Trains
I was having that same day dream all over again. The one where I don’t really know you yet. All I see is you, this dark clad mystery woman who is walking along-side of a train as it pulls into the station. You look older, but in a younger period of time, a time when trains were still all the rage for travel. I see you from afar as I seem to be just hanging around waiting for you to appear and come into my life. You’re looking for something, or someone though I hope to myself that it’s not the latter. You keep looking down and up from the ticket you hold in your hand to the signs posted above. It seems like one of those commercials that you watch on TV, in fact I think in my real life I’m doing just that, watching one of those sappy commercials and thinking of you instead of the woman selling my perfume or nylon stockings. But in my head the way you look I would buy anything from you if you had the notion to walk up to me and say, “Pardon me sir, but you look as if you could use ‘Librederm Shampoo’.” My only reply would be to look in those stark brown eyes of yours and reply that ‘Librederm’ was in fact the very thing that I had been searching for my whole life.
My real fear is that it won’t happen like that at all. My real fear is that you’ll find that train car that you’re looking for long before you even glance my way, and you‘ll board that train and I’ll be whimsically looking after it as the steam hisses out and the train starts away.
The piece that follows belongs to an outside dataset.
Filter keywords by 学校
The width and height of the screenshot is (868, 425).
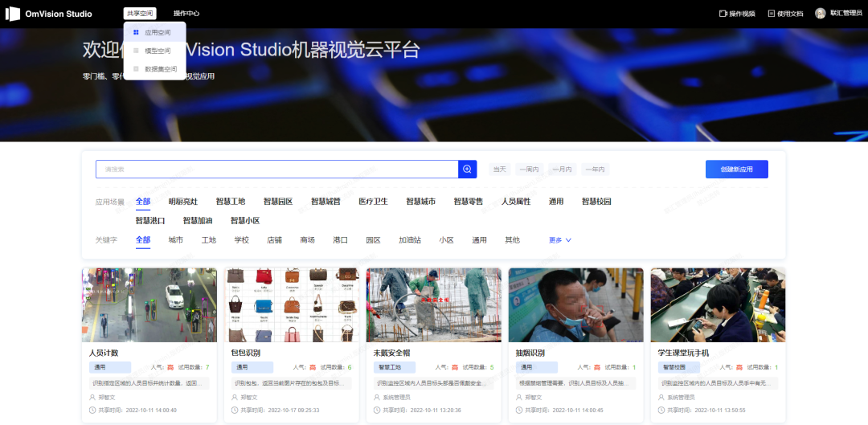coord(241,240)
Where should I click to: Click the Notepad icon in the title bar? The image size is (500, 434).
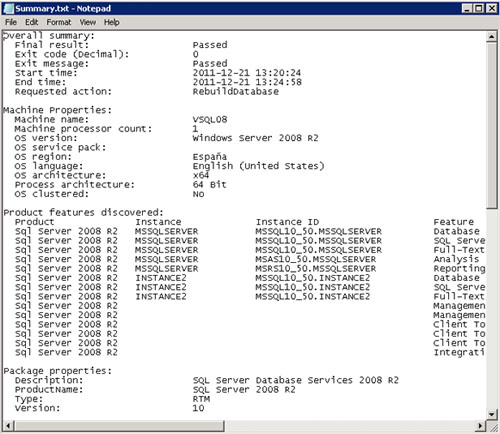(x=9, y=8)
End of Film, fin, that’s all folks. That’s my real fear. That for some reason there is some other dapperly dressed high society man sitting on the train in the car you’re looking for, and it’s him that your mind is on not even knowing that somebody has been watching your whole being as you approached them even for a few brief moments in time. That I had made those moments out to be the study of a lifetime; the bounce of your hair as walked, the flutter of your lashes, the strides you took, the shift in the hem of you dress as you came, undaunted, wary and confident. I hope that there isn’t someone on that train.
Then I realize that these are, after all, my thoughts and I can have happen whatever I feel like. So instead of boarding the train you pause. You have the feeling of someone looking at you as you stare at your ticket and I, head half cocked am looking back at you. Hands in my pockets I half hope that you look up to see me standing there, but don’t know what I should do if that happens. You’re studying you ticket intently now looking for your car.
“Help you miss?” It is just like they do in the movies; I come up before you and ask, and you flutter for a moment and reply ‘No, thank you.’ I tip my hat a bit and smile as I start away, my heart leaping at the meeting of this mysterious woman.